Pictures stay out of the copy. Repeat exactly the lines from the first entry below through the line that contains "Task: Click the -17.5 Lần data label", and nothing beyond.

→ **EXERCISE DATA**

·····

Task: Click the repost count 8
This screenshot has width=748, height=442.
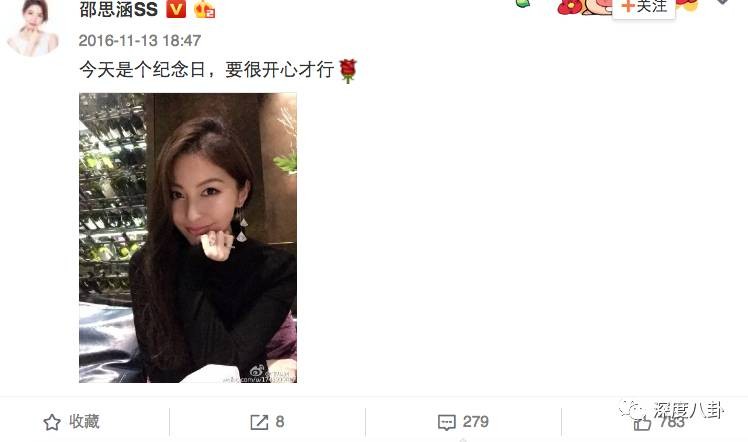Action: [280, 421]
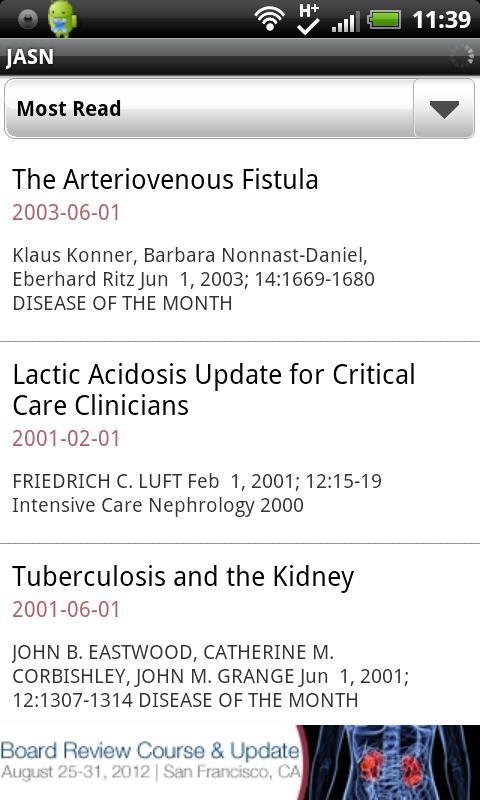480x800 pixels.
Task: Tap the 11:39 clock in status bar
Action: (441, 20)
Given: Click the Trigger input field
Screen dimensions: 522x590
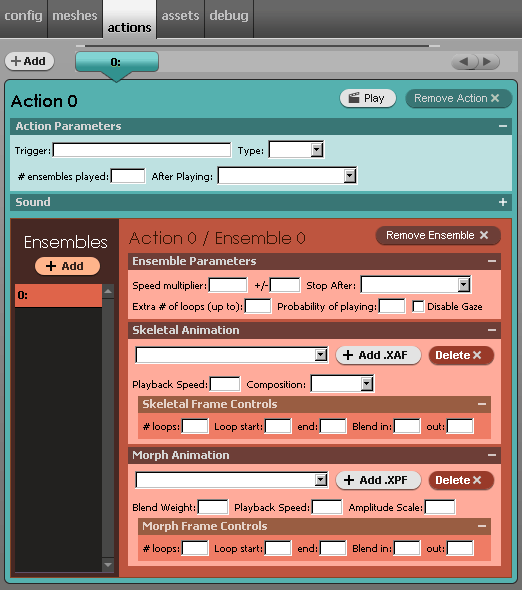Looking at the screenshot, I should [x=142, y=150].
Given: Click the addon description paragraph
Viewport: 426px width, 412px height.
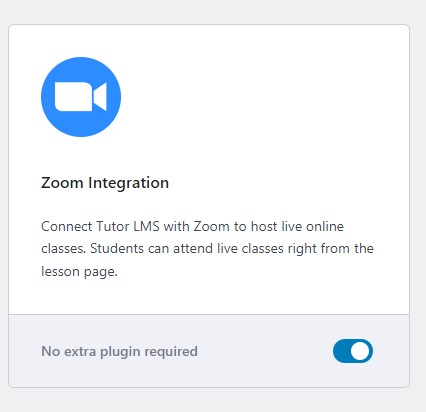Looking at the screenshot, I should pyautogui.click(x=207, y=249).
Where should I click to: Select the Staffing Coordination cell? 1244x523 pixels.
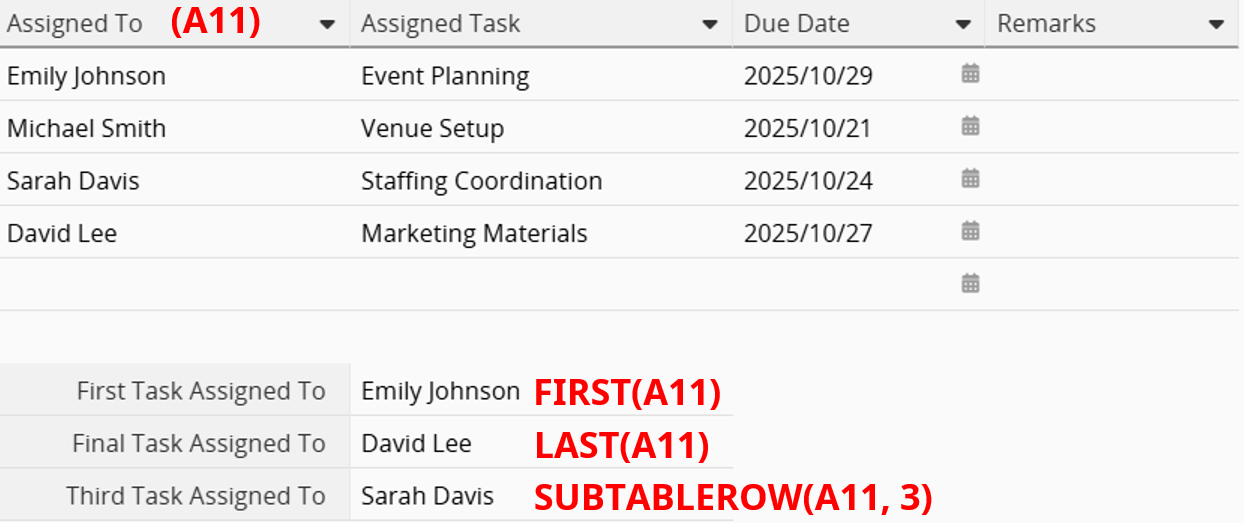482,181
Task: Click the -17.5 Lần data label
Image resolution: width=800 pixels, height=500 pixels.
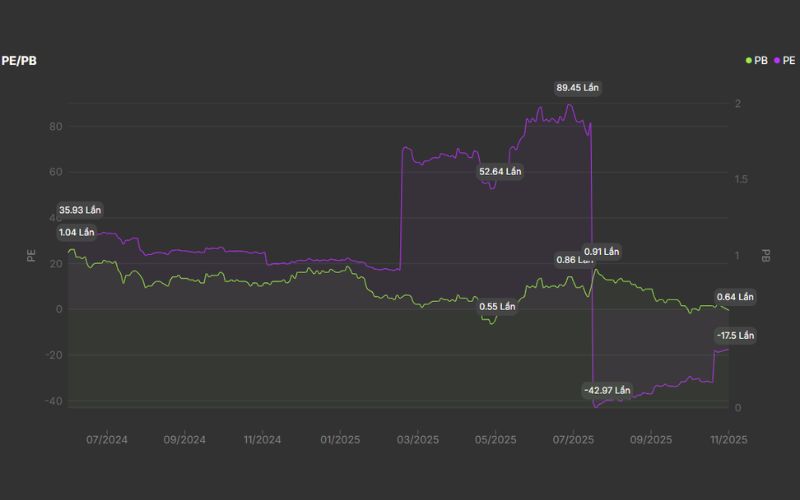Action: (x=735, y=335)
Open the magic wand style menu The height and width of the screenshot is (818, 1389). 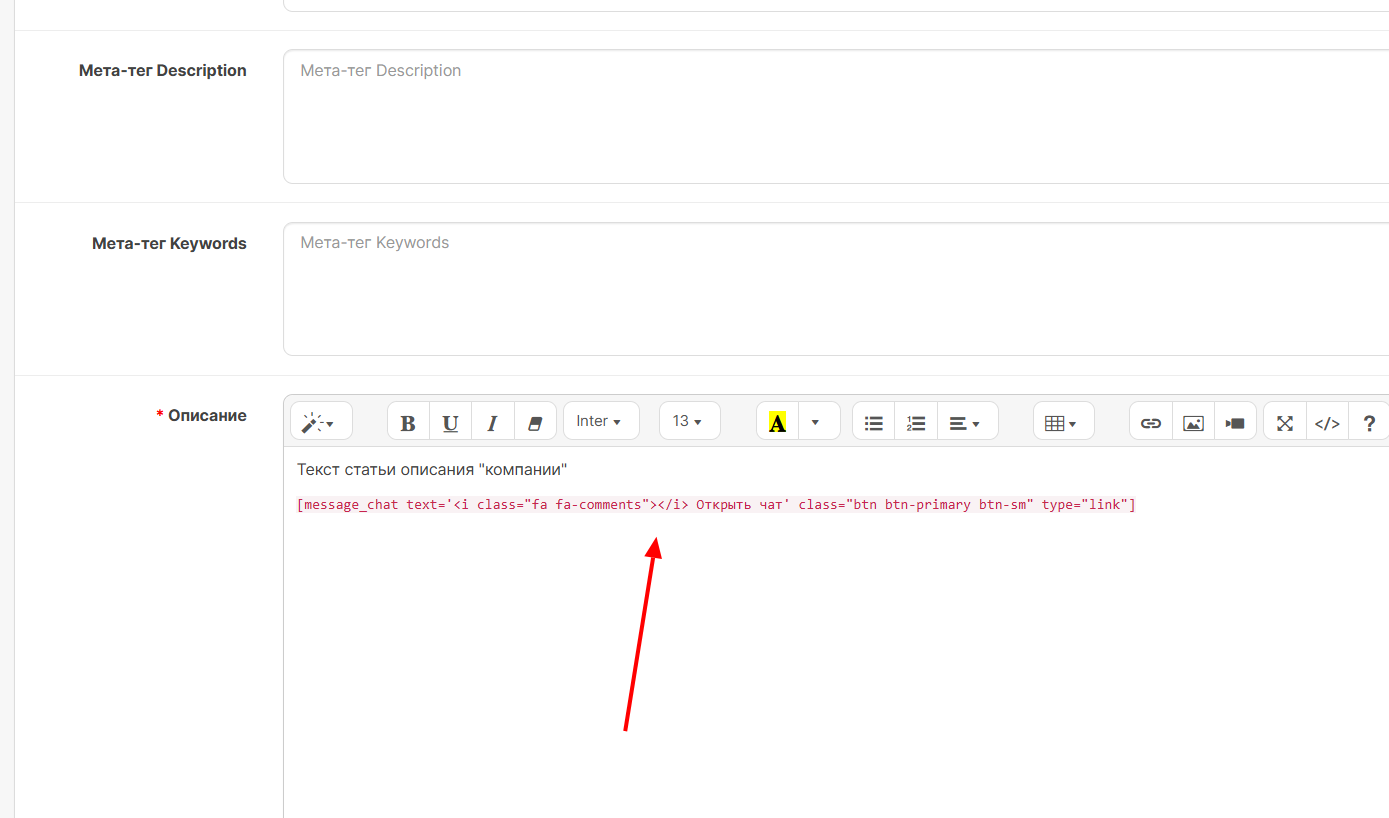pos(320,422)
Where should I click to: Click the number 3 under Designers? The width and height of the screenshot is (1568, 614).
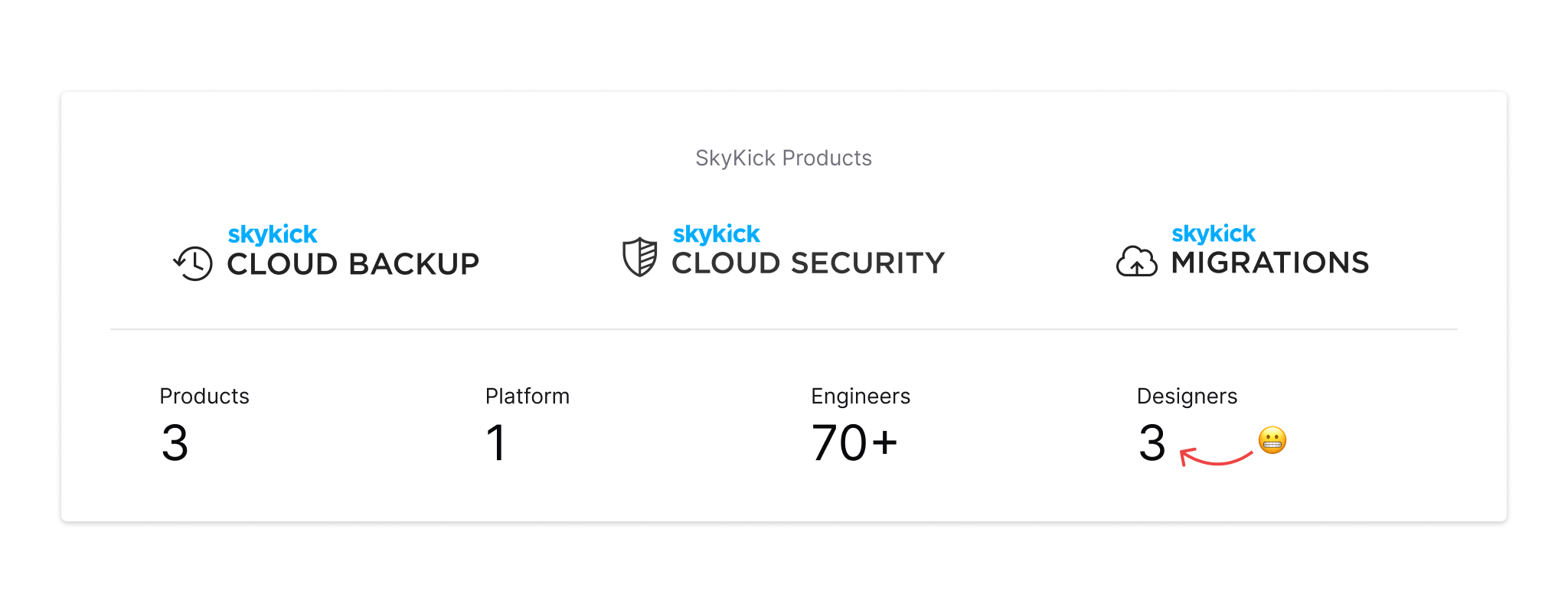pyautogui.click(x=1152, y=443)
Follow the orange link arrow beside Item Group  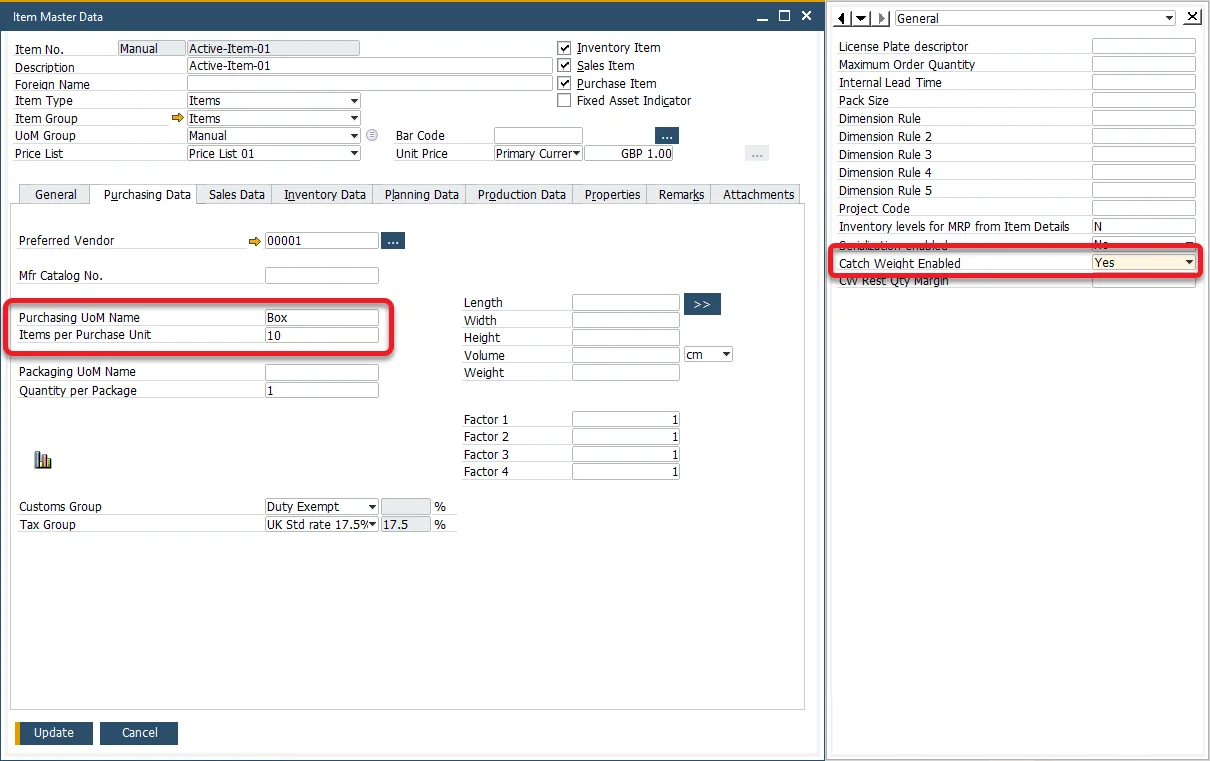pos(177,118)
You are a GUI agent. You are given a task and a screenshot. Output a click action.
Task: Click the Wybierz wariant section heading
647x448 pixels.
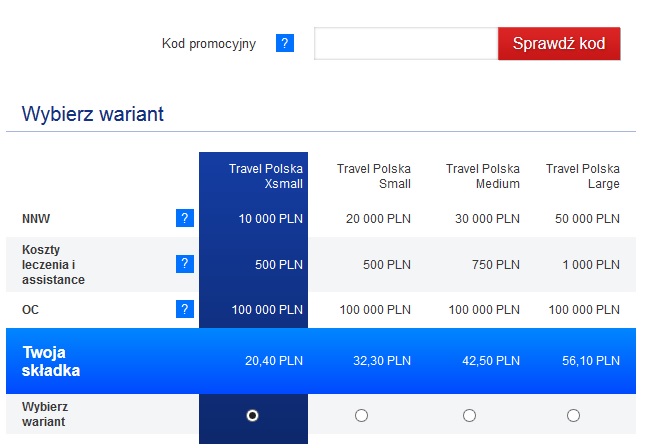click(x=93, y=114)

·····

→ **WRITTEN SOLUTION**
Task: Click the repost count 8
This screenshot has width=748, height=442.
Action: [280, 421]
480x800 pixels.
Task: Tap the 11:39 clock in status bar
Action: (441, 20)
Given: Click the Trigger input field
Screen dimensions: 522x590
Looking at the screenshot, I should [x=142, y=150].
Given: Click the addon description paragraph
Viewport: 426px width, 412px height.
Looking at the screenshot, I should pyautogui.click(x=207, y=249).
Where should I click to: Select the Staffing Coordination cell? 1244x523 pixels.
482,181
Task: Click the -17.5 Lần data label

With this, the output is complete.